• # Un outil est pas mauvais en soi, il dépend de l'utilisateur

    Posté par . En réponse au journal Conseils aux libristes, 2ème partie: résister à la tentation de la réécriture à partir de zéro. Évalué à 1. Dernière modification le 13 août 2012 à 09:21.

    Je rebondis sur l’exemple de GNOME. Les utilisateurs râleurs voient souvent ça uniquement de leur point de vue, mais techniquement, gnome 3 est une bonne chose.

    Je pense qu'il était nécessaire de se débarrasser du gnome-panel vieillissant, avec des technos aussi moches que bonobo, ou de l'architecture GTK 2, peut souple, et pas vraiment adaptée aux nouvelles problématiques de portabilité. GTK3 introduit par exemple un moteur de thème standard basé sur CSS, et la notion de backend de dessin GDK.

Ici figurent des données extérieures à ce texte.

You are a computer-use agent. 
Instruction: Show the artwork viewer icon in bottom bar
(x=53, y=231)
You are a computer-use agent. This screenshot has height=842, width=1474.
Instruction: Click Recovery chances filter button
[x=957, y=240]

    En outre, gnome 3 n'est pas vraiment une réécriture de zéro, c'est la réécriture de l'interface basée sur des mises à jours majeures de la plateforme. On peut pas dire que GTK ai été complètement réécrit, ni la glib, ni beaucoup de libs, ni même les applications comme nautilus, epiphany, evolution, etc etc. Mutter non plus n'est pas vraiment une réécriture de metacity mais une modification en profondeur pour plus de modularité et l'intégration du composite. Le reste s'apparente plus à une écriture qu'une ré-écriture et touche beaucoup plus à l'UI qu'a la base de code de gnome. Après, il y a eu aussi des ré-écritures inutiles comme gnome-disks, mais c'est récent et assez marginal.

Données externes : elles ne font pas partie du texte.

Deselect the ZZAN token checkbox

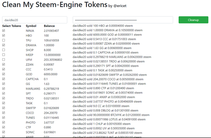pyautogui.click(x=4, y=64)
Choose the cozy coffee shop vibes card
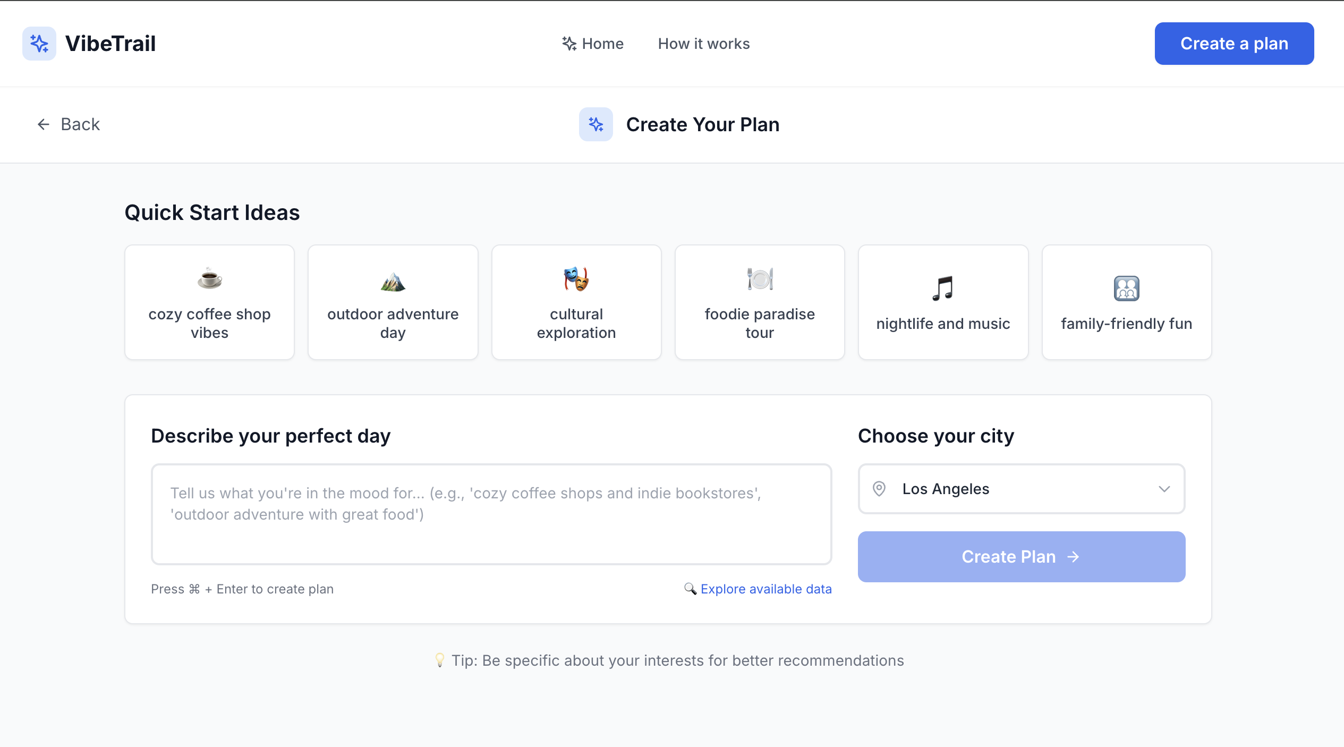 coord(209,302)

    Mais, tout ça pour conclure que la ré-écriture de zéro n'est pas mauvaise en soi. Il ne faut pas avoir peur de s'y lancer, mais il ne faut pas s'y lancer non à plus bras ouverts. Je pense qu'il ne faut pas avoir peur de ré-écrire une architecture peu adaptée, mais il faut toujours tenter de récupérer le maximum de code existant, même si on repart de zéro sur l'architecture.